Most people conveniently buy soyabean paste from the Asian stores or supermarket theses days. This, of course, saves time and energy and convenient to our present hectic lifestyle.But the downside, is that it becomes a noticeable separation between the origin and the end product. What you don't know is when and how it was made, how it was treated and stored prior to your purchase.So much so that it is safe to say that many traditional homemade foodstuff are in danger of becoming a an invisible art. It has become our personal challenge since we started writing in this blog, is to collect as many traditional and family 'secrets' recipes for many to share. For those ambitious few who may wish to create their own pure homemade and traditional foodstuff , a classic recipe is presented here as start to our new challenge in this blog.
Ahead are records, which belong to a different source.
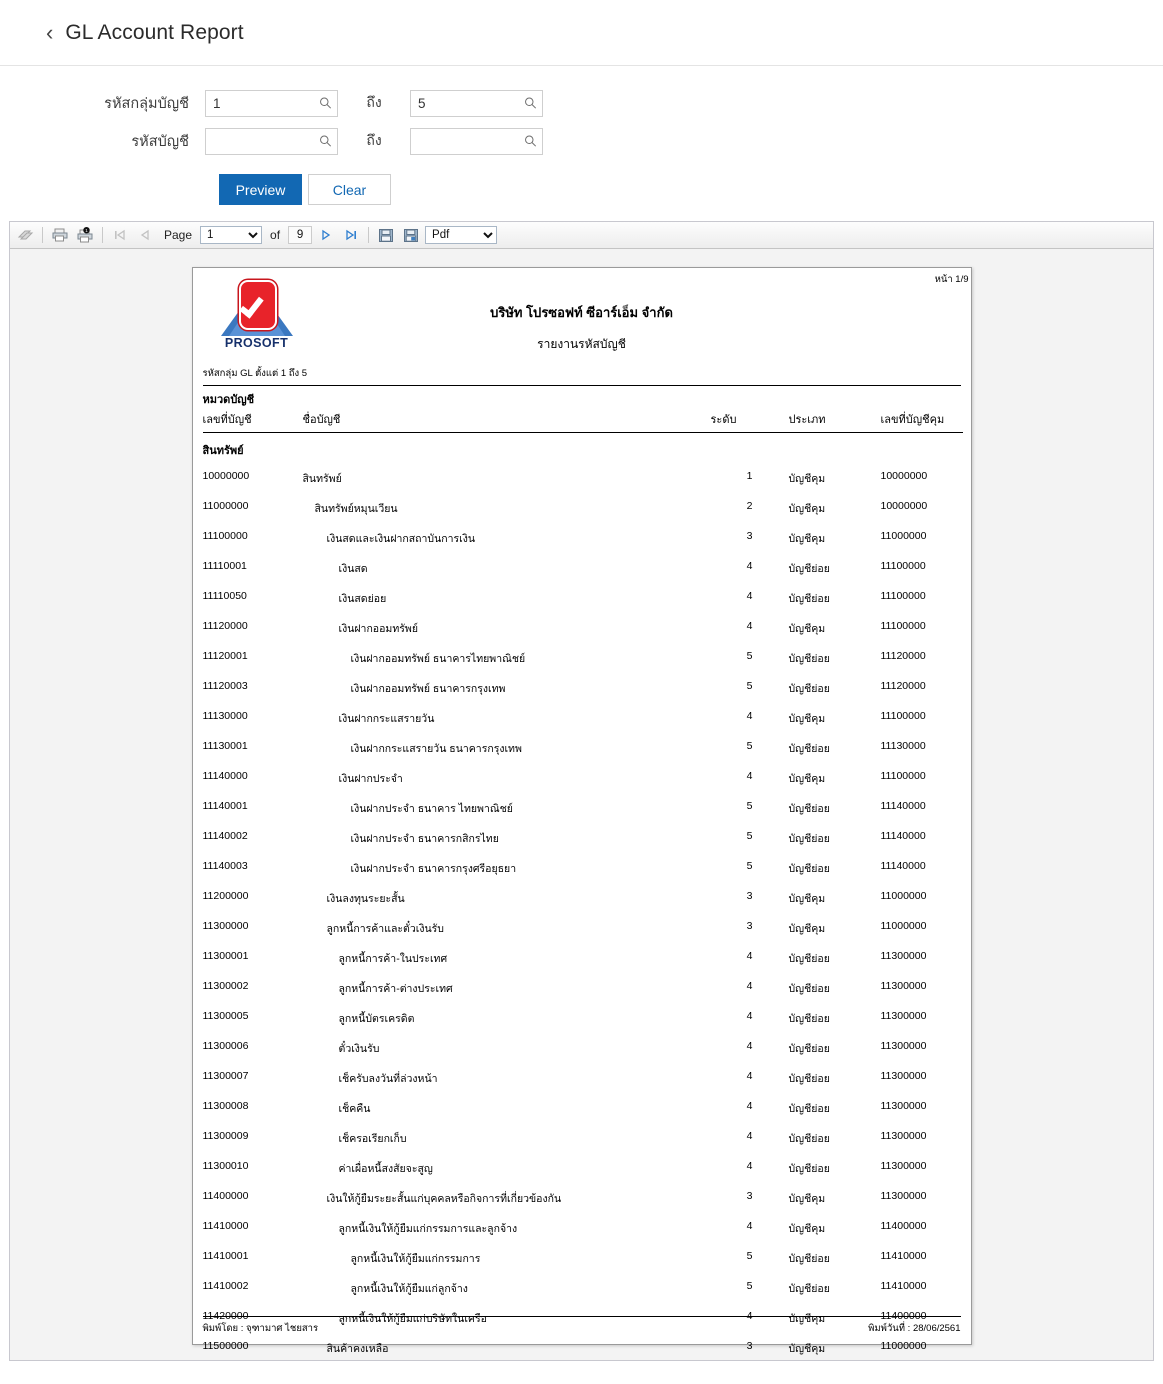 The height and width of the screenshot is (1384, 1163). Describe the element at coordinates (224, 596) in the screenshot. I see `cell-account-code: 11110050` at that location.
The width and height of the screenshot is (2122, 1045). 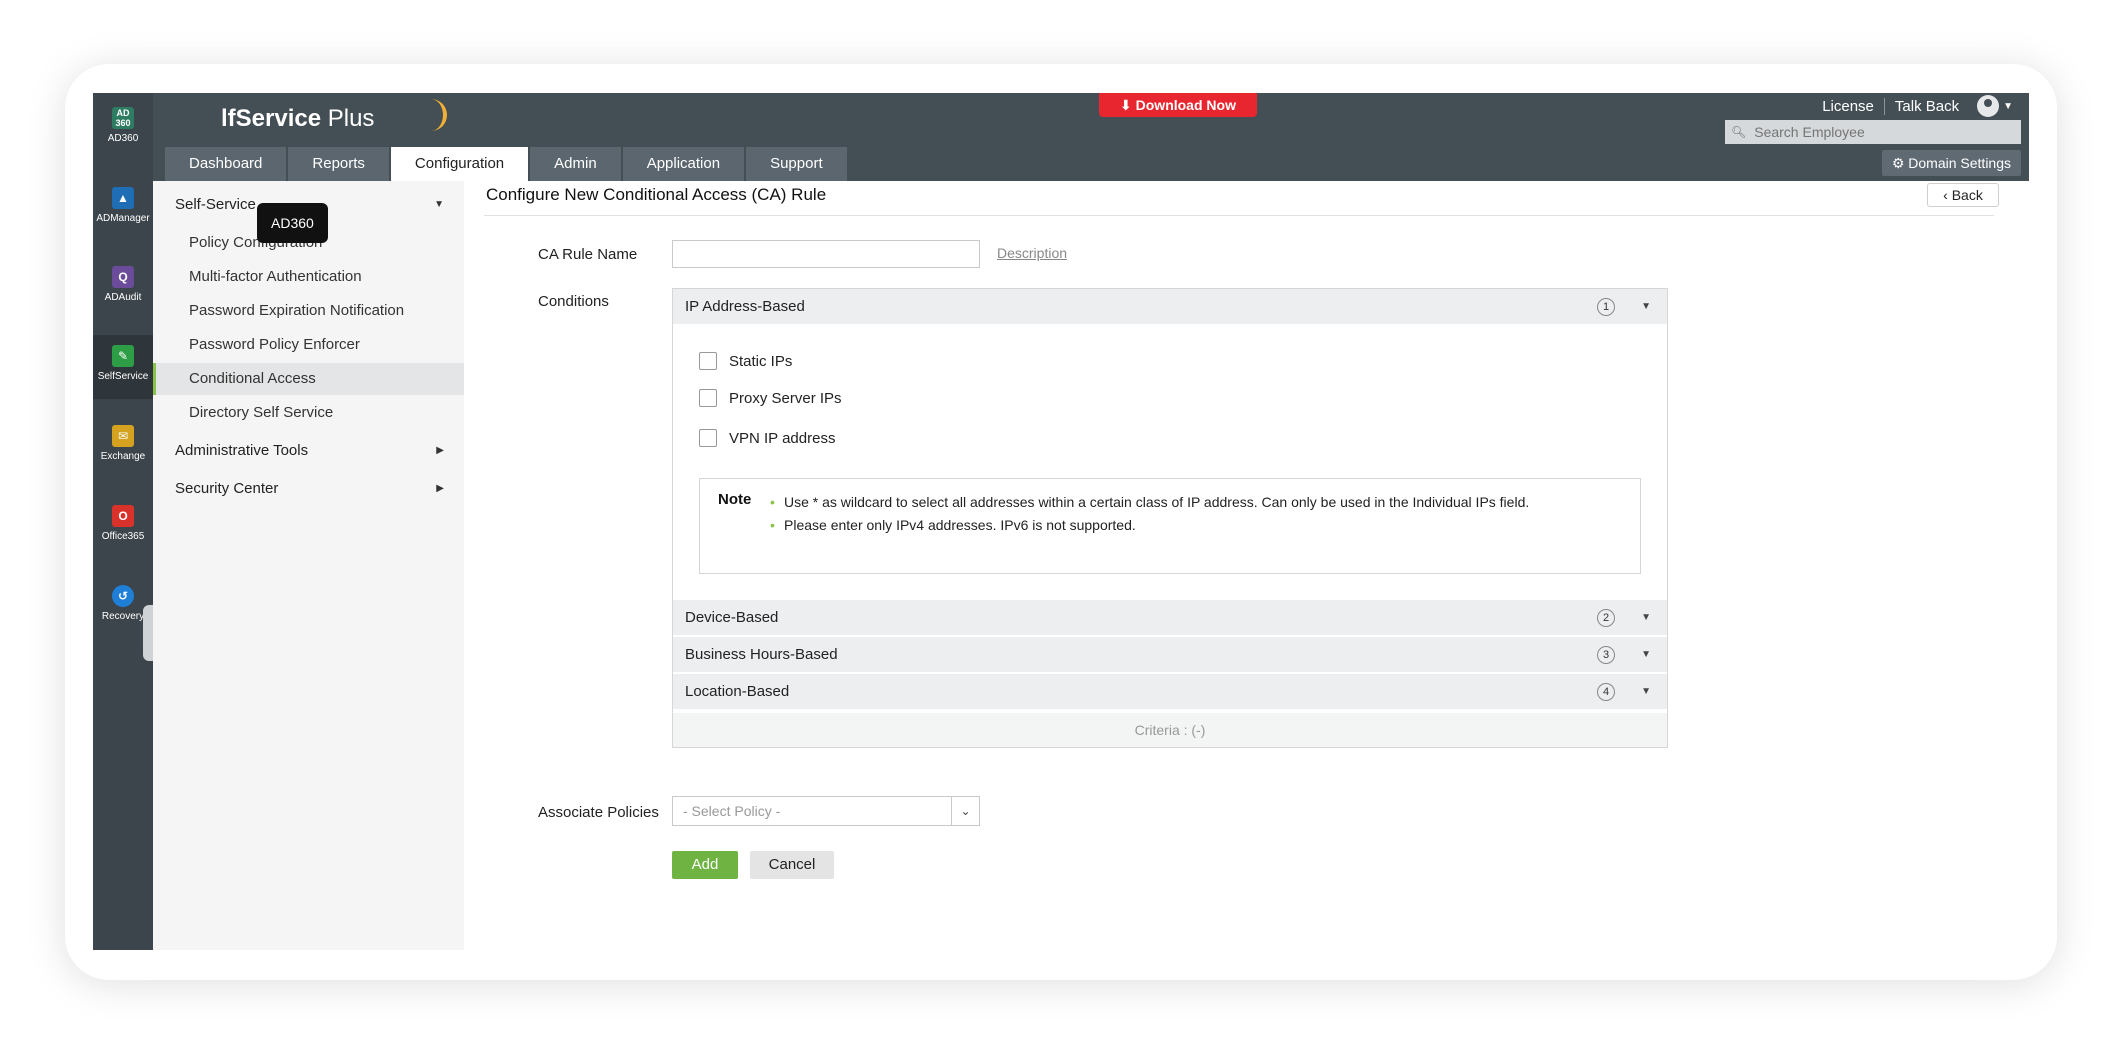 I want to click on ca-rule-name-label: CA Rule Name, so click(x=588, y=254).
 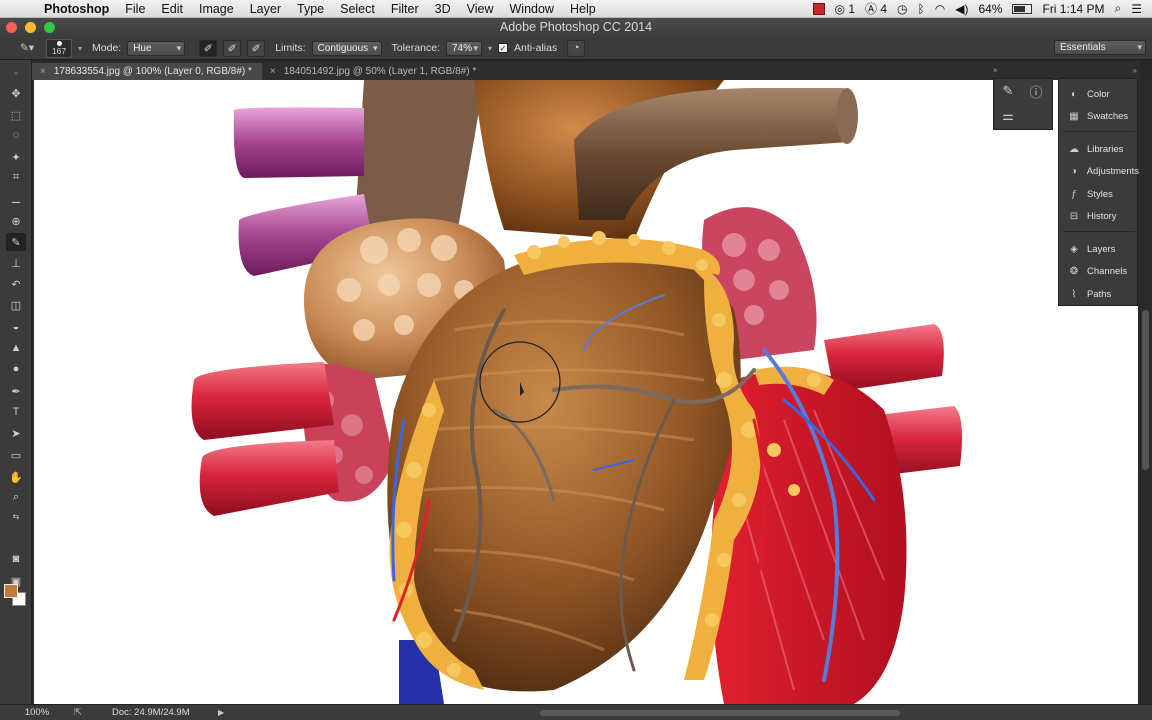 I want to click on sampling-once-icon: ✐, so click(x=232, y=48).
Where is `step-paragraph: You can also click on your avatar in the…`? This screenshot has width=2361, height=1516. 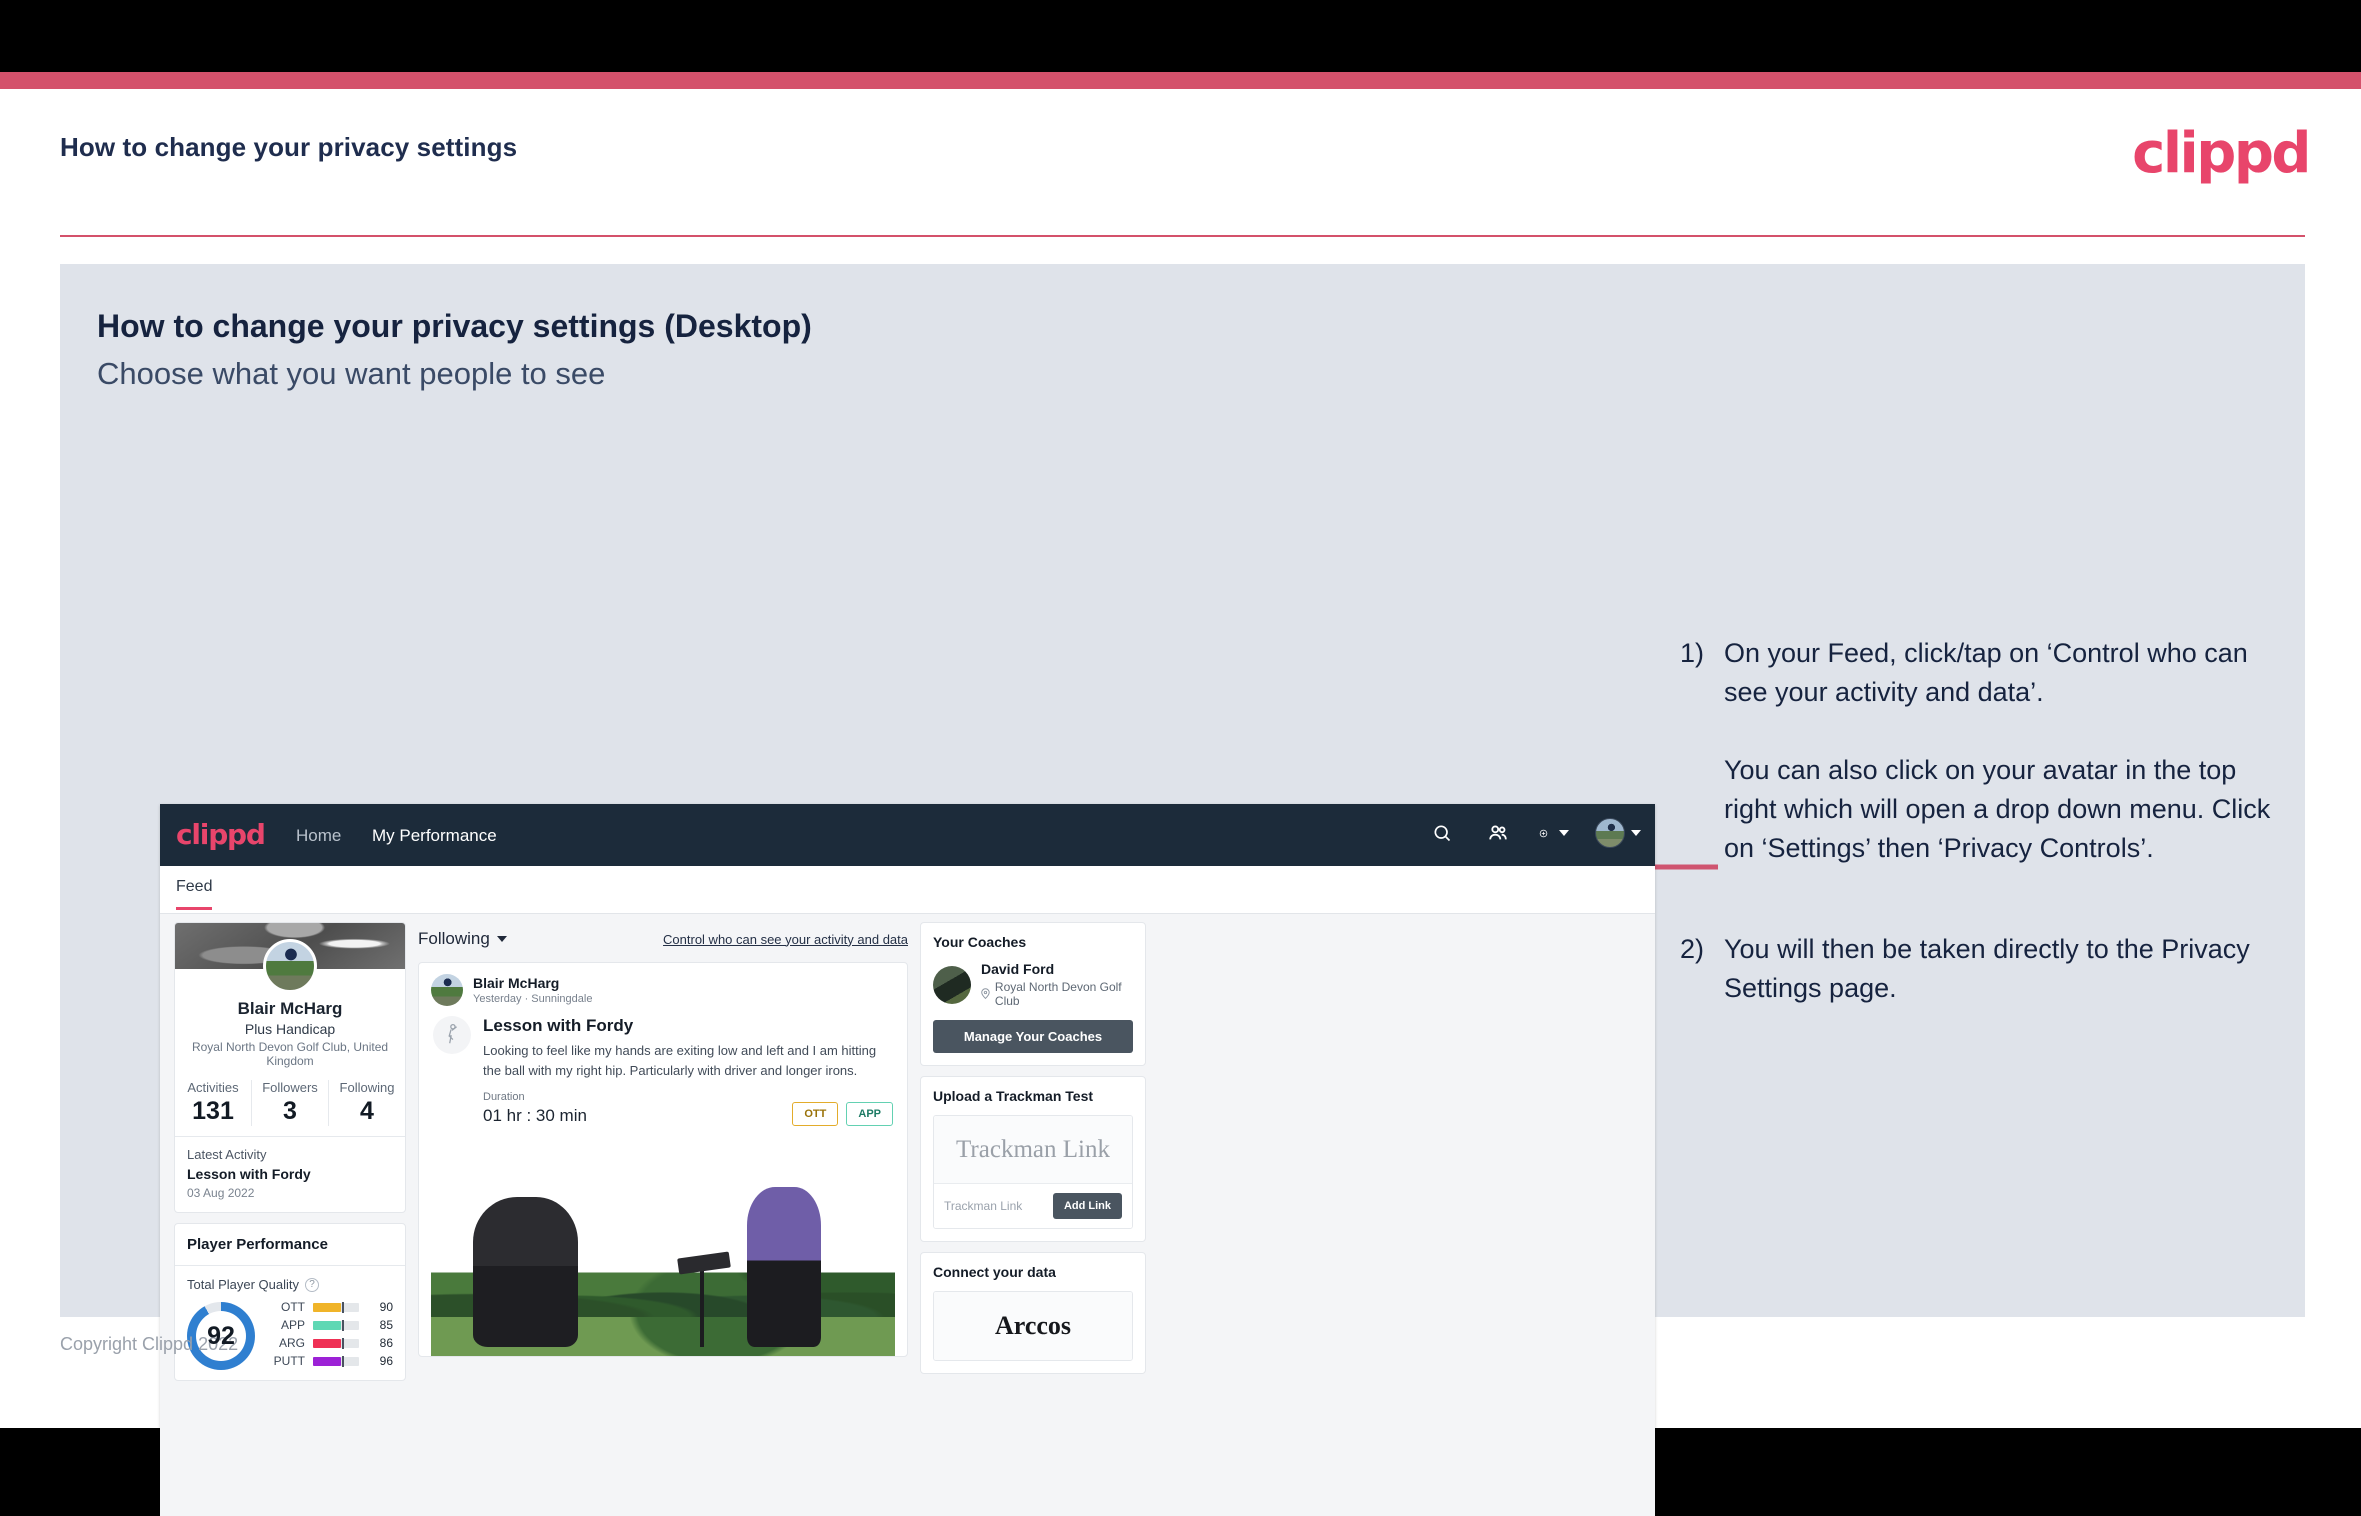 step-paragraph: You can also click on your avatar in the… is located at coordinates (2002, 810).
Teochew Ah Mah's Taucheo aka Granny's Soyabean Paste
2 cups soyabeans
6 cups water
1/3 cup sea salt
To make two cups of soya bean paste, soak the soyabeans in cold water overnight or at least 8 hours and drain. Heat a wok over medium high heat and add soaked soyabean to toast for about 30 minutes. Making sure the soyabean is not burnt and set aside to cool. Place the soyabeans in a paper bag and roll over with a rolling pin or a wine bottle, to remove the skins. Discard the skins. In a big pot, add the soyabeans with 6 cups of water. Bring it to a high boil and immediately decrease the heat to medium low heat to prevent boilover. Boil gently for about 2 1/2 hours or until soyabeans become tender. Transfer the soyabeans onto a bamboo tray lined with cheese cloth. Cover loosely with banana leaves and keep in a very warm place to ferment for 5 days. In a bowl, combine the fermented soyabeans and mash with the sea salt. Transfer the the soyabeans to a earthen or ceramic jar with a lid. After mellowing for a week, they ready to be used but it best kept in a refrigerator to turn into taucheo. Store in a tightly covered container in the refrigerator and they will keep fresh for months.